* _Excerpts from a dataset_
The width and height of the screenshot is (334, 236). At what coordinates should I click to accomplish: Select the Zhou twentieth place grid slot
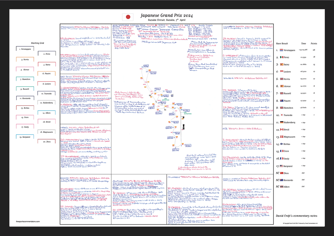[x=47, y=142]
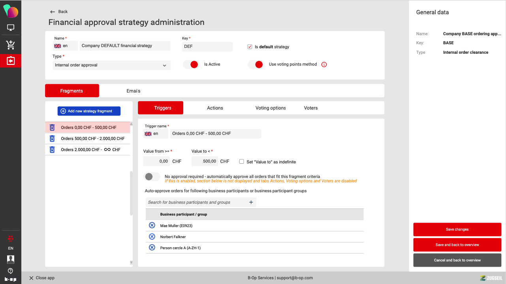Image resolution: width=506 pixels, height=284 pixels.
Task: Remove Mae Muller from the auto-approve list
Action: [152, 225]
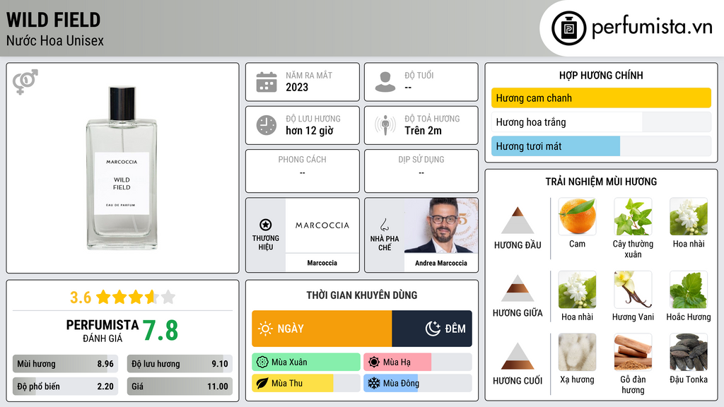Click the Hương cuối pyramid icon
Image resolution: width=724 pixels, height=407 pixels.
(x=518, y=356)
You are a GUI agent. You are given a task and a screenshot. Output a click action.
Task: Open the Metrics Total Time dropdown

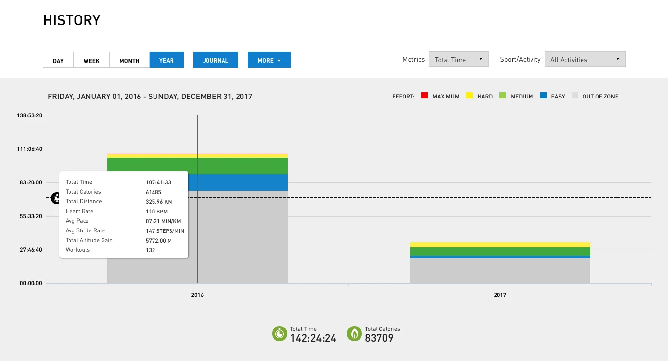pos(458,60)

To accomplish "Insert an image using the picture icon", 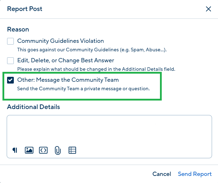I will pos(29,150).
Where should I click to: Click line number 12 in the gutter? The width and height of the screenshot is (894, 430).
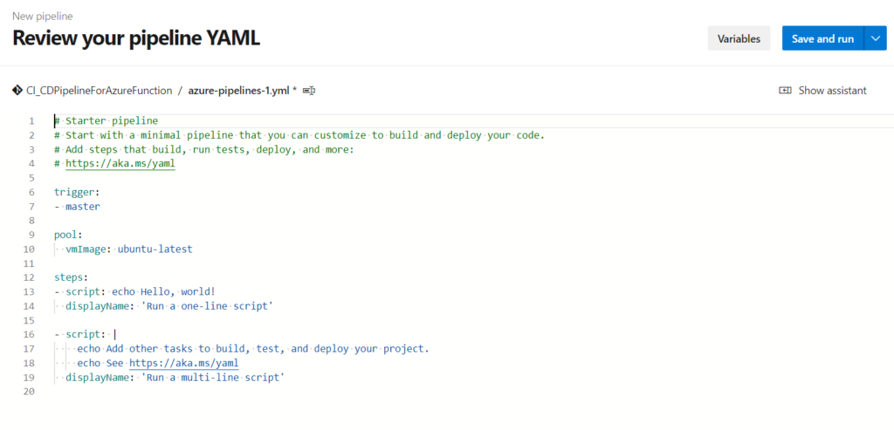(29, 278)
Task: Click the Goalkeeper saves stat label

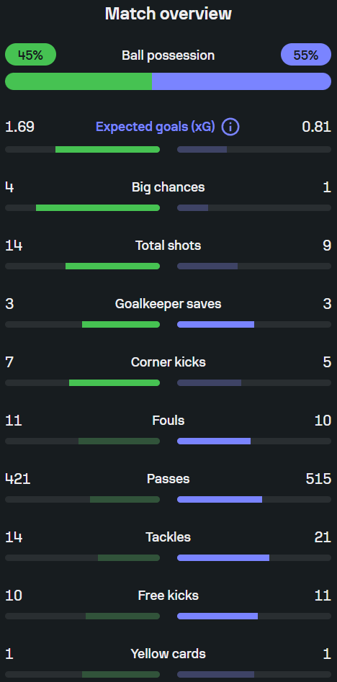Action: (x=169, y=304)
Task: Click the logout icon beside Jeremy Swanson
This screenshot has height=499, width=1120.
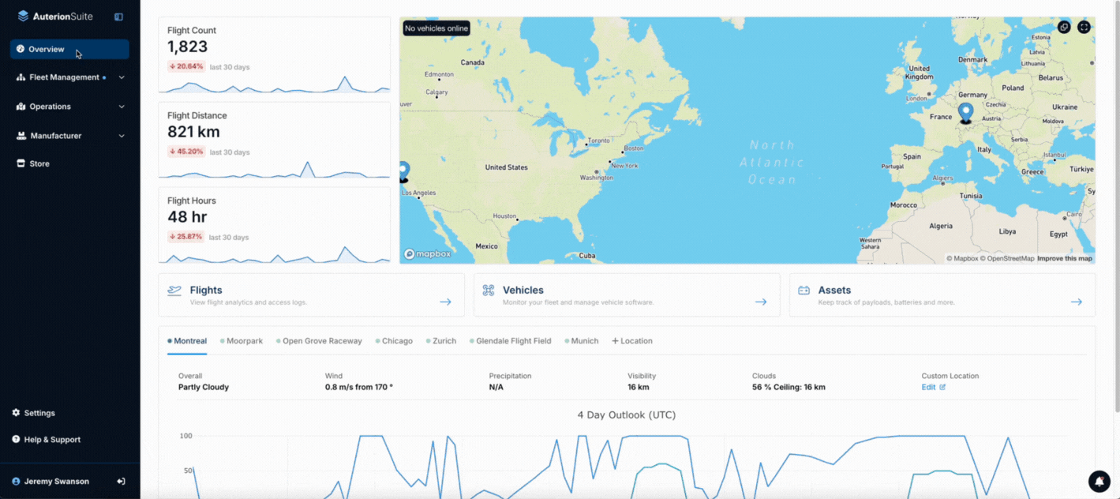Action: click(121, 482)
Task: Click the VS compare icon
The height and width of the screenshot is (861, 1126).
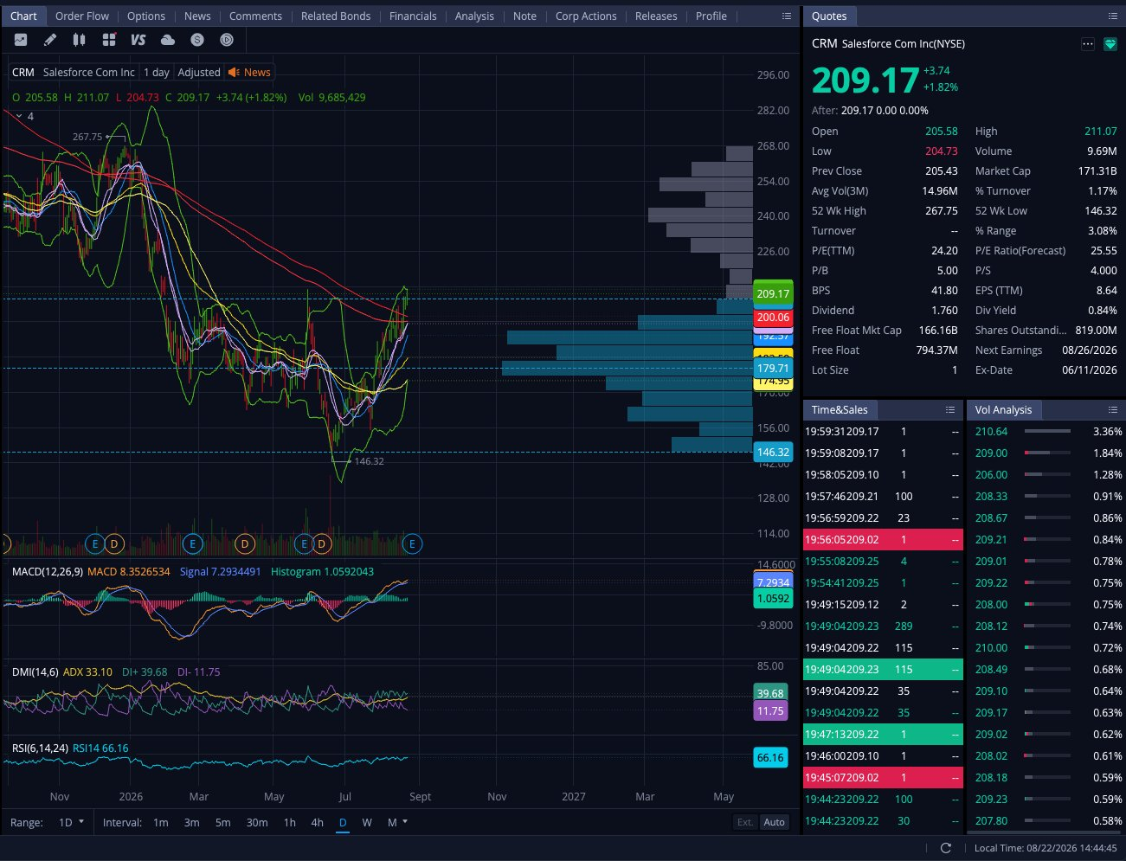Action: (x=138, y=40)
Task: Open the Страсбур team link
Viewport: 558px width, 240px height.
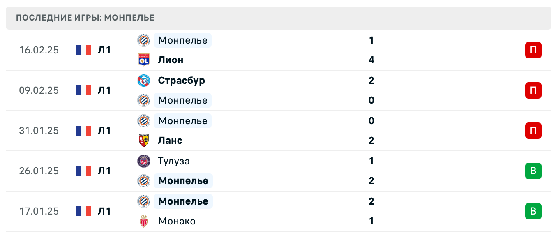Action: pos(181,81)
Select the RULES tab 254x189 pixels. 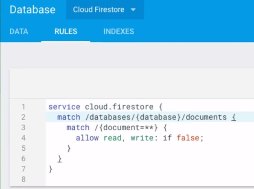point(66,31)
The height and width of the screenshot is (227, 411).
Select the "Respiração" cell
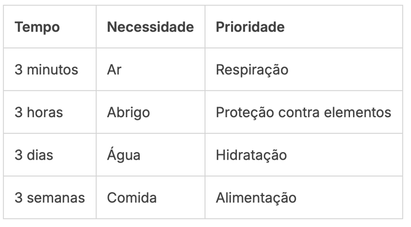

* _Exercise_
Lines from the one above containing "Task: Click the Goalkeeper saves stat label" down to the one containing "Task: Open the Страсбур team link" should be transcribed exactly, with both ends kept and no pictures.

* _Solution to the exercise_
Task: Click the Goalkeeper saves stat label

Action: (x=169, y=304)
Task: Click the logout icon beside Jeremy Swanson
This screenshot has height=499, width=1120.
Action: click(121, 482)
Task: Click the VS compare icon
The height and width of the screenshot is (861, 1126).
Action: (x=138, y=40)
Task: Open the Страсбур team link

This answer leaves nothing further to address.